In Gedanken richteten wir uns bereits auf eine lange Nacht an der Grenze ein, doch plötzlich öffnete sich die Tür und der Grenzbeamte trat heraus. Er reichte Jan seinen Pass und sagte mit knappen Worten:
„In Ordnung! Sie können gehen! Bonjour!“
Das war´s. Er sagte tatsächlich Bonjour. Den Weg über die dunklen Gleise mussten wir allein finden. Gerade noch so erreichten wir den Zug, der sich wenige Minuten später in Bewegung setzte und uns nach Budapest brachte.

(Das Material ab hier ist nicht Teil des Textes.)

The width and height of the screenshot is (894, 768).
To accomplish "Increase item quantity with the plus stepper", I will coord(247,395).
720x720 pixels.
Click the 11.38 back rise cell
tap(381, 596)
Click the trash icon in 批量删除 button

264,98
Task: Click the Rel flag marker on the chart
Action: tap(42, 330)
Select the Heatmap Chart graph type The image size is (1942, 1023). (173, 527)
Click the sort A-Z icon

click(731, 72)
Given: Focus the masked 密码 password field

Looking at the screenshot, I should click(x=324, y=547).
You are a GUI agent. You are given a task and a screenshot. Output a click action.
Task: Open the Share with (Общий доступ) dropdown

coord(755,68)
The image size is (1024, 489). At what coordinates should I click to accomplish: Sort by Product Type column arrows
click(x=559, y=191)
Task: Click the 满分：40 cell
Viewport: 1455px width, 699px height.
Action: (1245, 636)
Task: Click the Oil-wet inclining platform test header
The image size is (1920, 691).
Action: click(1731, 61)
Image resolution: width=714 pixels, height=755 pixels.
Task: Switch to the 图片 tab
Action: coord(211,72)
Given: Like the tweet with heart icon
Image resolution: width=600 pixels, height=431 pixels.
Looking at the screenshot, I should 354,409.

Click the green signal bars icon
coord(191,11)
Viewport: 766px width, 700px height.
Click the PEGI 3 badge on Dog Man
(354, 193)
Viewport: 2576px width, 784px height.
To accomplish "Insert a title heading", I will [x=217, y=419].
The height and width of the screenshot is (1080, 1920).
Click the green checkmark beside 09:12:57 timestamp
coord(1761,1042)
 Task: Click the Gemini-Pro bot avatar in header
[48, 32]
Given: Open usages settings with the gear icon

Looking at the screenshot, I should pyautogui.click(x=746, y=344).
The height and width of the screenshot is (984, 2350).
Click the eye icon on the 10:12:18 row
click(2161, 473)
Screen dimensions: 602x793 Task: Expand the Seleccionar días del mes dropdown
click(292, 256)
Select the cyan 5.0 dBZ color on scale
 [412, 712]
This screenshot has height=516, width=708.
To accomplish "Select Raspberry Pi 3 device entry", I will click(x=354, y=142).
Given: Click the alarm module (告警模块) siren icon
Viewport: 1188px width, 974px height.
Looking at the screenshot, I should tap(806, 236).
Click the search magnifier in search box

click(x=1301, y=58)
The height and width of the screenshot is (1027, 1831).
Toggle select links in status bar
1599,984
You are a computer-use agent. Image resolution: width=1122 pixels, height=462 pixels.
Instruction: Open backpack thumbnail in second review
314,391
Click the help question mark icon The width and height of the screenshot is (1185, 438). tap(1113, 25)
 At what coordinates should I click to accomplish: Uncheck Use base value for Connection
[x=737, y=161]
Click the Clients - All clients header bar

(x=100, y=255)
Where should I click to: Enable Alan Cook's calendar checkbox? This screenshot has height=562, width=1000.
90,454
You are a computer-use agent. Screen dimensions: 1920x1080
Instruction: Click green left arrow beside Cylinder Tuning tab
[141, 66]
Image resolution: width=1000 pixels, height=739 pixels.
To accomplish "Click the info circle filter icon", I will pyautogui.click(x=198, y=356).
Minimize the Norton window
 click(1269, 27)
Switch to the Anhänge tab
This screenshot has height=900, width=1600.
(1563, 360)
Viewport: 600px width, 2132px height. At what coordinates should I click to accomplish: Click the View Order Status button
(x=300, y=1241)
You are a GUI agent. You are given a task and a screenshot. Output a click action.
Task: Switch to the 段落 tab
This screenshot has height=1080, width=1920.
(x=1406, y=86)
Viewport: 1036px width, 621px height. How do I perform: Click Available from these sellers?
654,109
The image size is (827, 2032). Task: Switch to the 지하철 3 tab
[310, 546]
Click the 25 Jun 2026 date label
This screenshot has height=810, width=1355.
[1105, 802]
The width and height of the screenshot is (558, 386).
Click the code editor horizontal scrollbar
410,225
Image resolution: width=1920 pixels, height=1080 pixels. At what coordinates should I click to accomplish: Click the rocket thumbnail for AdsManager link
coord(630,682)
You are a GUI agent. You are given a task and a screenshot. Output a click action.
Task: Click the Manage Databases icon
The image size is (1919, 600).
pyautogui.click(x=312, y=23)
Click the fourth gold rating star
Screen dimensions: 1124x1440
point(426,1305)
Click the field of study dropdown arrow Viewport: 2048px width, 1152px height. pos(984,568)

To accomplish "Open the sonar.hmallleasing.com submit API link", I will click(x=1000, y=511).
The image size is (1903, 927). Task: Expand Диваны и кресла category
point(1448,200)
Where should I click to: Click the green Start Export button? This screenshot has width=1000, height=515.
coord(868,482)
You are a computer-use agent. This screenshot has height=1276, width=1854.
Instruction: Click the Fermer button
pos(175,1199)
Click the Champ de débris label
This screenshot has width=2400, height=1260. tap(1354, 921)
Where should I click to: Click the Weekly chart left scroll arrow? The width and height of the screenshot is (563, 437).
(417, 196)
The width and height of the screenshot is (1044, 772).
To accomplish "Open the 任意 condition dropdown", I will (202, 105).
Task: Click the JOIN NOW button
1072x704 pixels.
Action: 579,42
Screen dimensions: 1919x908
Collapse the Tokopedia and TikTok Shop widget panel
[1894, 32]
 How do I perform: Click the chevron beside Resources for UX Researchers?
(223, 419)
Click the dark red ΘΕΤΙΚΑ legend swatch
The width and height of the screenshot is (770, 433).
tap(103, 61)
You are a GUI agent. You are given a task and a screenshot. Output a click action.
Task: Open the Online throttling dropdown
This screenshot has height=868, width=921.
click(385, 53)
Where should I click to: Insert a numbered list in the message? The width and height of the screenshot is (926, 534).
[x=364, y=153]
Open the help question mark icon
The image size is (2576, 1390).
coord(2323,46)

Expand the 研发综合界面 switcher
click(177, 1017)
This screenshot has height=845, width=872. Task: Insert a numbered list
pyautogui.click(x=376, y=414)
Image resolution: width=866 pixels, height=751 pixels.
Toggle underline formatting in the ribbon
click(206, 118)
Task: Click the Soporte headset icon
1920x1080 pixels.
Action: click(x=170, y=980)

„Ach, das ist immer das gleiche Spiel! Wie oft ich hier schon aussteigen musste...“ erklärte ein jüngerer Mann, der mit uns im Abteil saß. Er musste es wissen. Wie er uns erklärte, wohnte er in Prag und musste beruflich immer wieder nach Bratislava. Was vor 1993 in der CSSR bzw. CSFR problemlos ging, wurde nun zu einem echten Abenteuer. Verbunden mit all den Schikanen der Grenzbeamten.
Gut, dass nun auch diese Zeiten längst hinter uns liegen...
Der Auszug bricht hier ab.